EXERCISE INSTRUCTIONS: Please gather every line of the data below that contains the word "panel", matching its case exactly. Copy each such line in full.

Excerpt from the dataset

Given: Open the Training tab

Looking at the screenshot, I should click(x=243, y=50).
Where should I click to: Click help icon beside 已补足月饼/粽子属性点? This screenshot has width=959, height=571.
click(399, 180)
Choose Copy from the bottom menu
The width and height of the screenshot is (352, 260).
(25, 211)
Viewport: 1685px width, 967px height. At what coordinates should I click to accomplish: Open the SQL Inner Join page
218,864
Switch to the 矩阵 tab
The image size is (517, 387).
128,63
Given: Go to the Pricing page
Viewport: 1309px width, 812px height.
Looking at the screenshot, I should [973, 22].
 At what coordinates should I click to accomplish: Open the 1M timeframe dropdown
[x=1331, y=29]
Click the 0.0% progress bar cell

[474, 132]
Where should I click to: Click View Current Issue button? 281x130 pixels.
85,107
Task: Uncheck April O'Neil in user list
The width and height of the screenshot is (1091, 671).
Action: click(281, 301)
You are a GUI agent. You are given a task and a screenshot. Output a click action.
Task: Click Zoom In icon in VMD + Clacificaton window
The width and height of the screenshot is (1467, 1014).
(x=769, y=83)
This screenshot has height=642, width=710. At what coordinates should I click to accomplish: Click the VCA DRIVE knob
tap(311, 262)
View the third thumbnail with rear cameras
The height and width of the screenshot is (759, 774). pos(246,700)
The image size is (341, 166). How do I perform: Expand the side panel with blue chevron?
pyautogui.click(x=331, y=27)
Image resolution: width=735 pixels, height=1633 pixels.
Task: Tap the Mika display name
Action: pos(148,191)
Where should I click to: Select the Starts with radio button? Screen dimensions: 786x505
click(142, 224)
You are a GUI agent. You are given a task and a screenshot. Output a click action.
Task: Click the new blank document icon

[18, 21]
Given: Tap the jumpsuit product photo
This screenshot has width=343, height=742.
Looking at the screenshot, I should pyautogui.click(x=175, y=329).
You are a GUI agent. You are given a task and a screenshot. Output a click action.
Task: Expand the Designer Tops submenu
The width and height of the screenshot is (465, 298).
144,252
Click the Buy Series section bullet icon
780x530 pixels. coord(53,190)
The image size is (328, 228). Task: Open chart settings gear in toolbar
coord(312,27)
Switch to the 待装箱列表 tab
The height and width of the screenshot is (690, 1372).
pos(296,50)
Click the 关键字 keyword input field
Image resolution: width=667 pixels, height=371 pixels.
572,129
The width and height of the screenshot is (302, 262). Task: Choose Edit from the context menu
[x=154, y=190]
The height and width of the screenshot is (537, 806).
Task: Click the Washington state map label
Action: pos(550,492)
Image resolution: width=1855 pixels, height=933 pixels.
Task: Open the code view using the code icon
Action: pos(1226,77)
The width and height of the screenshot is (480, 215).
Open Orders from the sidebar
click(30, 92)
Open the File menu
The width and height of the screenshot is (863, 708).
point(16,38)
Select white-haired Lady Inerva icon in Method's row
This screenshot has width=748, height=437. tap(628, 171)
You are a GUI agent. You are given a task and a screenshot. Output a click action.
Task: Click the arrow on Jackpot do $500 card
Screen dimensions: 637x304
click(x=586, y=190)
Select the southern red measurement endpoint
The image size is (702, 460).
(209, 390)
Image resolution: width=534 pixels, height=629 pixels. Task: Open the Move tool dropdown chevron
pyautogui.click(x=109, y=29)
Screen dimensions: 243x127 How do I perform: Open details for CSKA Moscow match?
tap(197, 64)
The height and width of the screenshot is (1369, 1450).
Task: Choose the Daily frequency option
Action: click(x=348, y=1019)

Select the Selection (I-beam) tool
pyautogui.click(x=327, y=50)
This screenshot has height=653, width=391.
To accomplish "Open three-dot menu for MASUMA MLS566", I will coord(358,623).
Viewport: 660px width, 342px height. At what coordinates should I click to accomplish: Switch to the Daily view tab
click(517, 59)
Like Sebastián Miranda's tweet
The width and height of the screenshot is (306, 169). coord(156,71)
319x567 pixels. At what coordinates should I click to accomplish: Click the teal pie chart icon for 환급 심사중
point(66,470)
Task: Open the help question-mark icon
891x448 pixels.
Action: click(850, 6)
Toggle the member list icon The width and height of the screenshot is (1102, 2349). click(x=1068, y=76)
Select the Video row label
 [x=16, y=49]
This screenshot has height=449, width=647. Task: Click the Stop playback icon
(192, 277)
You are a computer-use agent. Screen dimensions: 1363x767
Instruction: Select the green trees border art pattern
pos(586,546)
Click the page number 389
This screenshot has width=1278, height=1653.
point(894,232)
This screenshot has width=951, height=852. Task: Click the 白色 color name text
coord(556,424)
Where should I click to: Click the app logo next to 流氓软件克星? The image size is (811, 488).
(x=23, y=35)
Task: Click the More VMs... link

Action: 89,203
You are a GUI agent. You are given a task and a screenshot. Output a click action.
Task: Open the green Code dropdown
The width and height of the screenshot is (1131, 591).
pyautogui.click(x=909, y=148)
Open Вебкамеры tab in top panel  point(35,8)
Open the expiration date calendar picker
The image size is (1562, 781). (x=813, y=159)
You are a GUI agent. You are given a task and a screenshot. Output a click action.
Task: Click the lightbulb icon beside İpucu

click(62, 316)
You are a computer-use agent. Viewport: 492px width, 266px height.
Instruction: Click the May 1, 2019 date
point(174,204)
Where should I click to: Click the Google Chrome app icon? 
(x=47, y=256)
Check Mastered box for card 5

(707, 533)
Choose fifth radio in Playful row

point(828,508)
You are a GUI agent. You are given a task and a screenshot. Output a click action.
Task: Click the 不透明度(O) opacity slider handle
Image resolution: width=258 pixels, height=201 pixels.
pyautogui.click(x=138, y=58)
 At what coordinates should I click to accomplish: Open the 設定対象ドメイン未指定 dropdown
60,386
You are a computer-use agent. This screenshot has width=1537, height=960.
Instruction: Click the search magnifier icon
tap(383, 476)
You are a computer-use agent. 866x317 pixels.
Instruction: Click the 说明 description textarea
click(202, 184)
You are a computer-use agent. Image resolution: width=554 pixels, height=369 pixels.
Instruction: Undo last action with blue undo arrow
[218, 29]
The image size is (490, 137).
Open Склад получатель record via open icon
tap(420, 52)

RESPONSE:
The image size is (341, 166). How do I perform: Expand the side panel with blue chevron?
Open Вебкамеры tab in top panel  point(35,8)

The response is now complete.